* [Problem to work on]: Would you transcribe the lines running from the one that holds "Year (761, 234)" to the last line of the records? Leave every picture out.

* [Recorded information]:
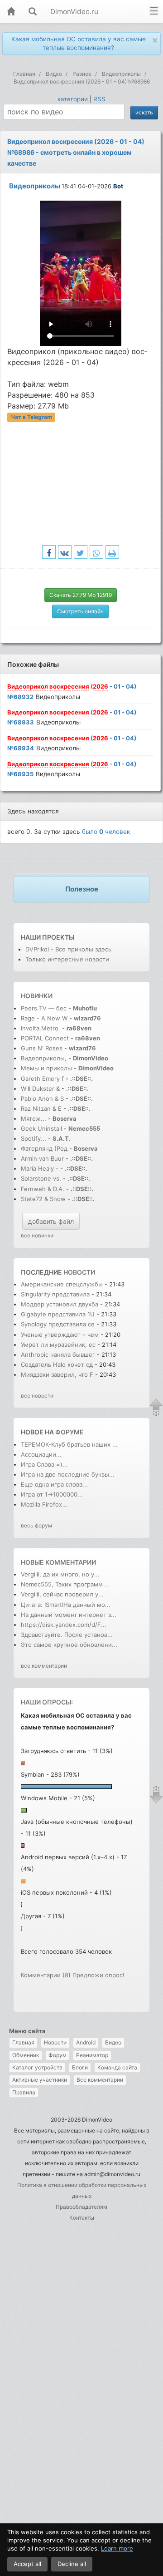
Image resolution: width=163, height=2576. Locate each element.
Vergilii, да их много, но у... (60, 1574)
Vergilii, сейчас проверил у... (62, 1594)
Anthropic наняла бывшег (58, 1354)
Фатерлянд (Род (44, 1148)
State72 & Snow (43, 1198)
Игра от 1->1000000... (52, 1494)
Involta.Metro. (40, 1028)
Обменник (25, 2055)
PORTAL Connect (45, 1038)
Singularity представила (55, 1294)
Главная (23, 2042)
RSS (99, 99)
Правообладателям (81, 2206)
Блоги (80, 2067)
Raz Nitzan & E (41, 1108)
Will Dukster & (40, 1088)
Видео (113, 2042)
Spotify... (33, 1138)
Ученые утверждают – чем (60, 1334)
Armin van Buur (42, 1158)
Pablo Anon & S (42, 1098)
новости (79, 1272)
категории (73, 99)
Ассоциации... (41, 1454)
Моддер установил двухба (59, 1304)
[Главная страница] (11, 12)
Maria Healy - (40, 1168)
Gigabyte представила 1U (58, 1314)
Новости (55, 2042)
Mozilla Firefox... (44, 1504)
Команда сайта (117, 2067)
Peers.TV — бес (44, 1008)
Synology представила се (58, 1324)
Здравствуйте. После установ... (67, 1634)
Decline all (72, 2563)
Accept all (27, 2563)
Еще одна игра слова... (54, 1484)
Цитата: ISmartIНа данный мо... (65, 1604)
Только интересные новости (67, 959)
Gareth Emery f (42, 1078)
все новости (37, 1395)
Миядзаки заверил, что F (57, 1374)
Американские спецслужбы (62, 1284)
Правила (23, 2092)
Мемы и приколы (46, 1068)
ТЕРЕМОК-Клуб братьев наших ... (69, 1444)
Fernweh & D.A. (42, 1188)
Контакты (81, 2217)
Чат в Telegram (31, 417)
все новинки (37, 1235)
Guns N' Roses (42, 1048)
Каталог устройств (37, 2067)
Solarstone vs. (41, 1178)
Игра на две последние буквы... (68, 1474)
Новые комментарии (58, 1562)
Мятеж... (33, 1118)
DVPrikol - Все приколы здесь (68, 949)
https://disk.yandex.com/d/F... (63, 1624)
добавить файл (51, 1221)
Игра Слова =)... (44, 1464)
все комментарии (44, 1665)
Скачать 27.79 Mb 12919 (80, 594)
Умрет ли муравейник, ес (58, 1344)
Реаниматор (92, 2055)
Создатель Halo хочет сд (57, 1364)
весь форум (36, 1525)
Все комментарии (100, 2079)
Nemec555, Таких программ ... (65, 1584)
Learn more (117, 2548)
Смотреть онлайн (80, 611)
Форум (57, 2055)
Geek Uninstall (41, 1128)
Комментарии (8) (46, 1975)
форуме (69, 1432)
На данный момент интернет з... (68, 1614)
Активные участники (39, 2079)
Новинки (37, 996)
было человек (106, 831)
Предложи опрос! (98, 1975)
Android (86, 2042)
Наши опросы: (47, 1702)
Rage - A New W (44, 1018)
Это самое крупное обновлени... (69, 1644)
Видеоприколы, (44, 1058)
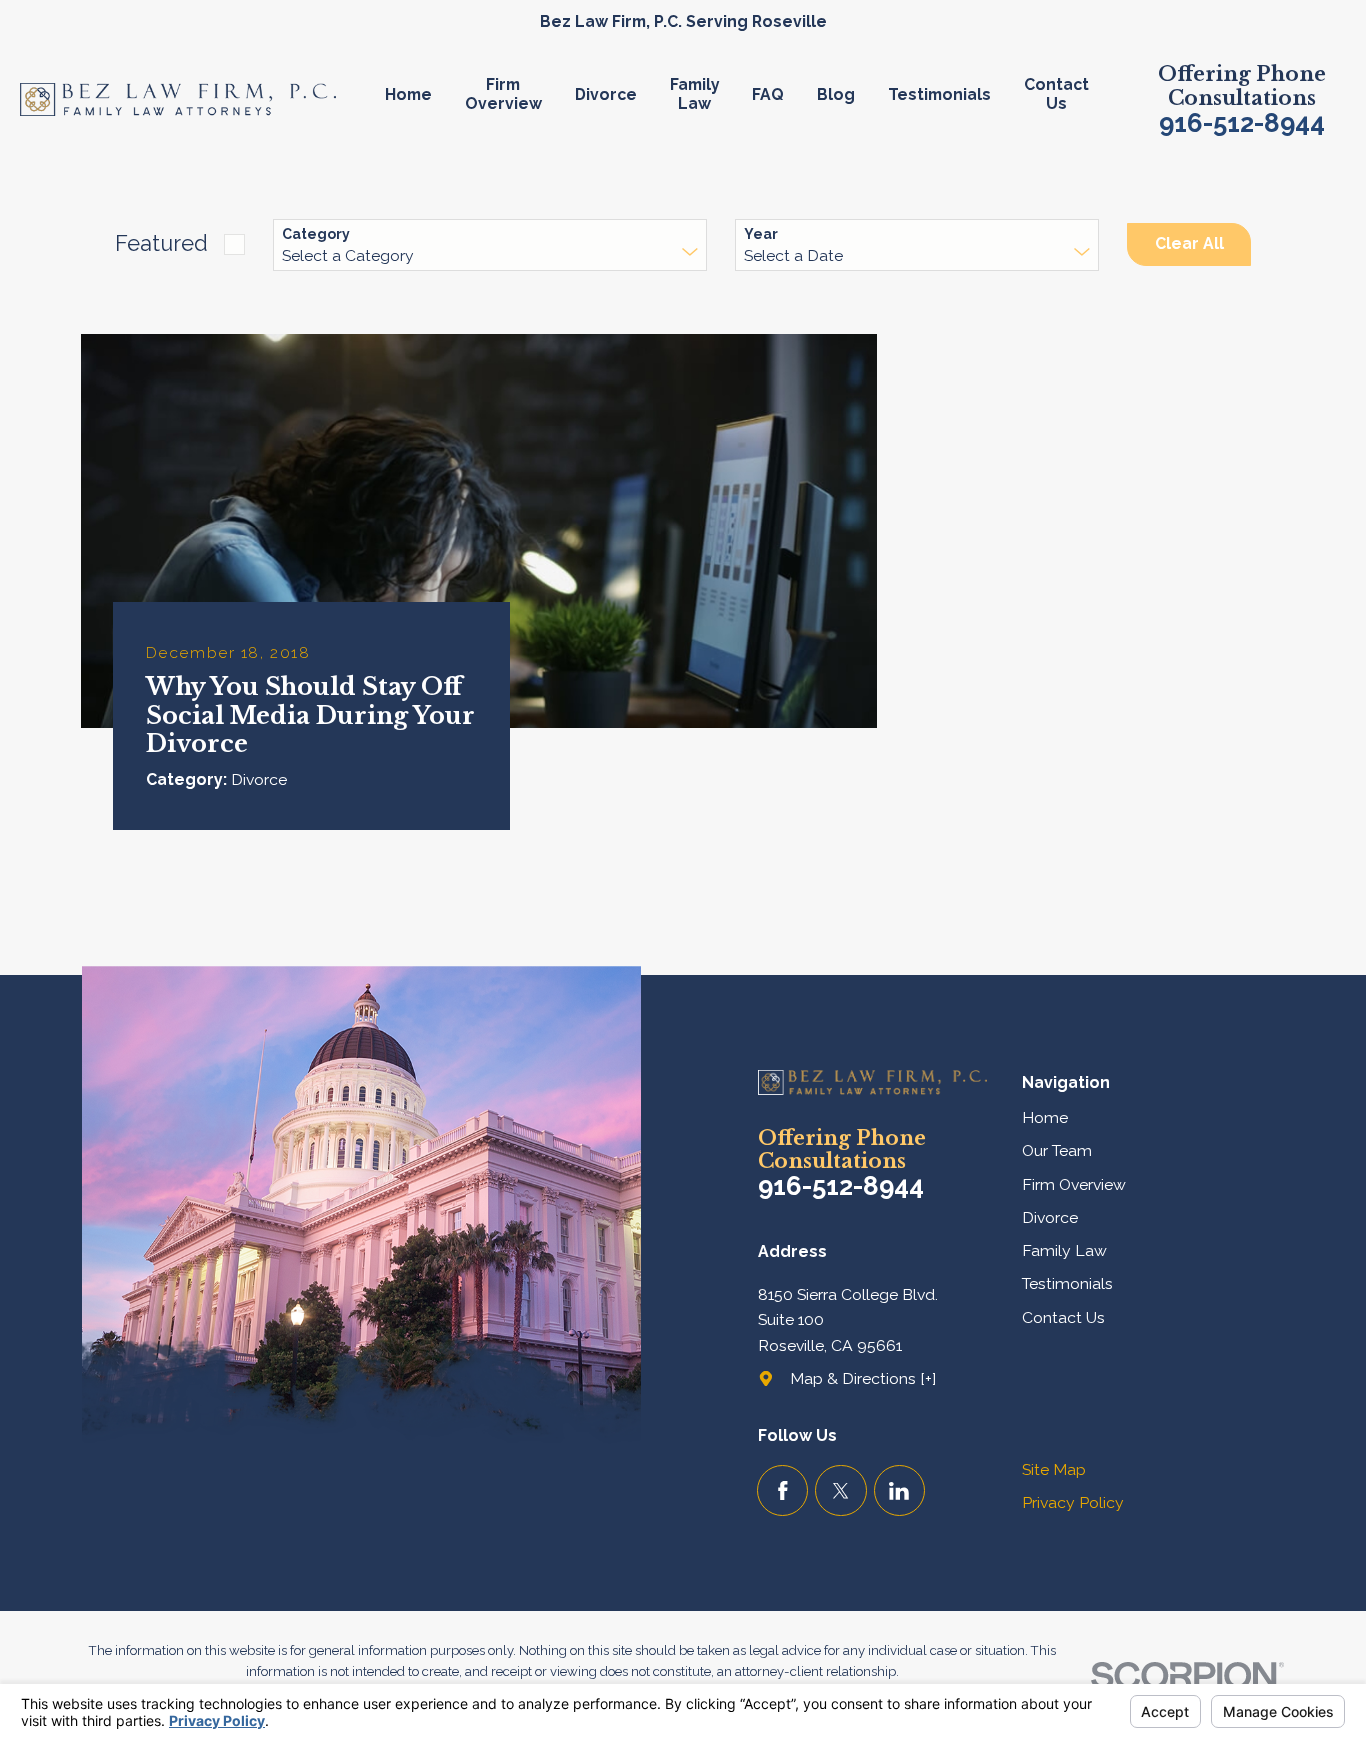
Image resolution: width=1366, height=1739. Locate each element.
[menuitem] (416, 99)
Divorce (1050, 1217)
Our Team (1057, 1150)
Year (761, 234)
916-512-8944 (1242, 124)
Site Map (1054, 1469)
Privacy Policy (1073, 1502)
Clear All (1189, 243)
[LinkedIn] (899, 1490)
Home (1045, 1117)
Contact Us (1063, 1317)
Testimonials (1067, 1283)
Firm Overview (1074, 1184)
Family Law (1064, 1250)
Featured (161, 243)
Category (316, 234)
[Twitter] (840, 1490)
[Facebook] (782, 1490)
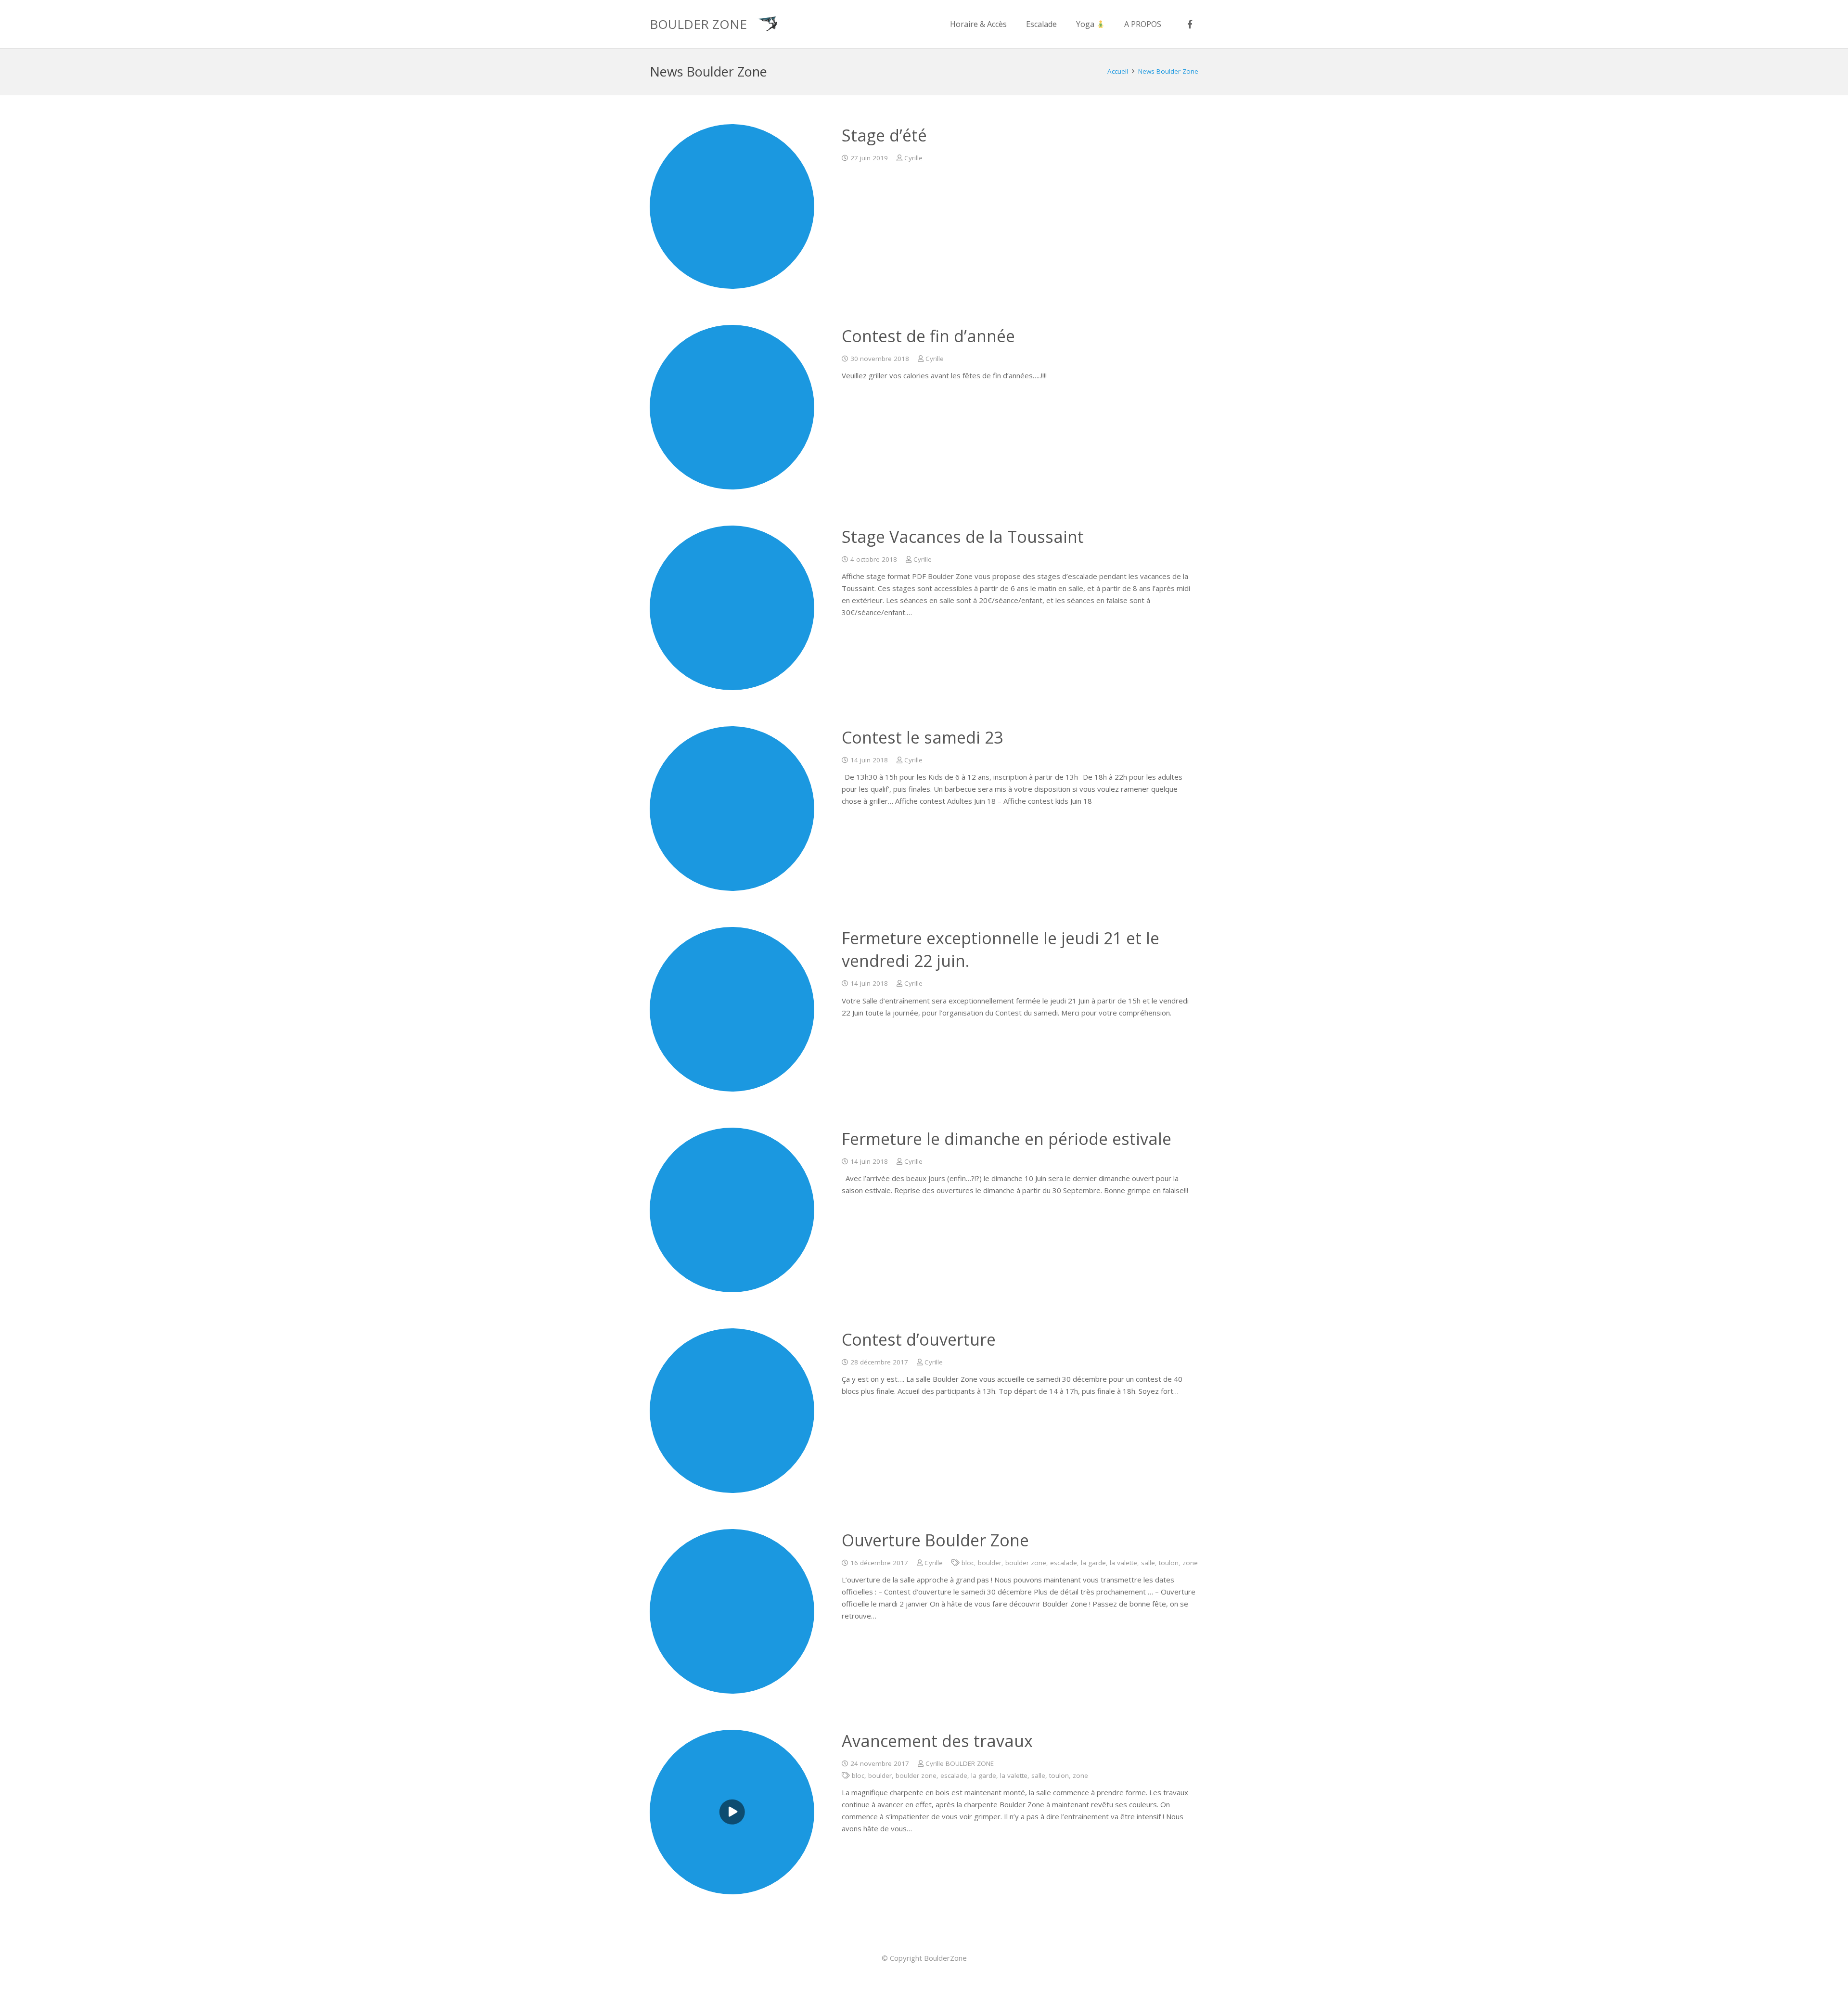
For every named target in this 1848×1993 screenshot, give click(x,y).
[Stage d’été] (732, 206)
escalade (1063, 1562)
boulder (989, 1562)
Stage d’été (884, 135)
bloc (968, 1562)
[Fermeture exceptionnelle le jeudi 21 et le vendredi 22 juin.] (732, 1009)
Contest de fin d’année (928, 336)
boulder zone (1025, 1562)
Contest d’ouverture (919, 1339)
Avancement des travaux (937, 1741)
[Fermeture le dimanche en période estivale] (732, 1210)
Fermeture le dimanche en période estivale (1006, 1139)
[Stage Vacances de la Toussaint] (732, 608)
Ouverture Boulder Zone (935, 1540)
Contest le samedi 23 (922, 737)
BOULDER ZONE (698, 24)
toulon (1169, 1562)
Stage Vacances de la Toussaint (963, 537)
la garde (1093, 1562)
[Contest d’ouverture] (732, 1410)
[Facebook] (1189, 24)
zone (1190, 1562)
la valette (1123, 1562)
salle (1148, 1562)
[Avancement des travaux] (732, 1812)
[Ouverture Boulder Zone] (732, 1611)
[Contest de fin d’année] (732, 407)
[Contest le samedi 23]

* [Response to the task]:
Year (761, 234)
916-512-8944 (1242, 124)
Site Map (1054, 1469)
Privacy Policy (1073, 1502)
Clear All (1189, 243)
[LinkedIn] (899, 1490)
Home (1045, 1117)
Contact Us (1063, 1317)
Testimonials (1067, 1283)
Firm Overview (1074, 1184)
Family Law (1064, 1250)
Featured (161, 243)
Category (316, 234)
[Twitter] (840, 1490)
[Facebook] (782, 1490)
For every named target in this 1848×1993 screenshot, give click(x,y).
[Stage d’été] (732, 206)
escalade (1063, 1562)
boulder (989, 1562)
Stage d’été (884, 135)
bloc (968, 1562)
[Fermeture exceptionnelle le jeudi 21 et le vendredi 22 juin.] (732, 1009)
Contest de fin d’année (928, 336)
boulder zone (1025, 1562)
Contest d’ouverture (919, 1339)
Avancement des travaux (937, 1741)
[Fermeture le dimanche en période estivale] (732, 1210)
Fermeture le dimanche en période estivale (1006, 1139)
[Stage Vacances de la Toussaint] (732, 608)
Ouverture Boulder Zone (935, 1540)
Contest le samedi 23 (922, 737)
BOULDER ZONE (698, 24)
toulon (1169, 1562)
Stage Vacances de la Toussaint (963, 537)
la garde (1093, 1562)
[Contest d’ouverture] (732, 1410)
[Facebook] (1189, 24)
zone (1190, 1562)
la valette (1123, 1562)
salle (1148, 1562)
[Avancement des travaux] (732, 1812)
[Ouverture Boulder Zone] (732, 1611)
[Contest de fin d’année] (732, 407)
[Contest le samedi 23]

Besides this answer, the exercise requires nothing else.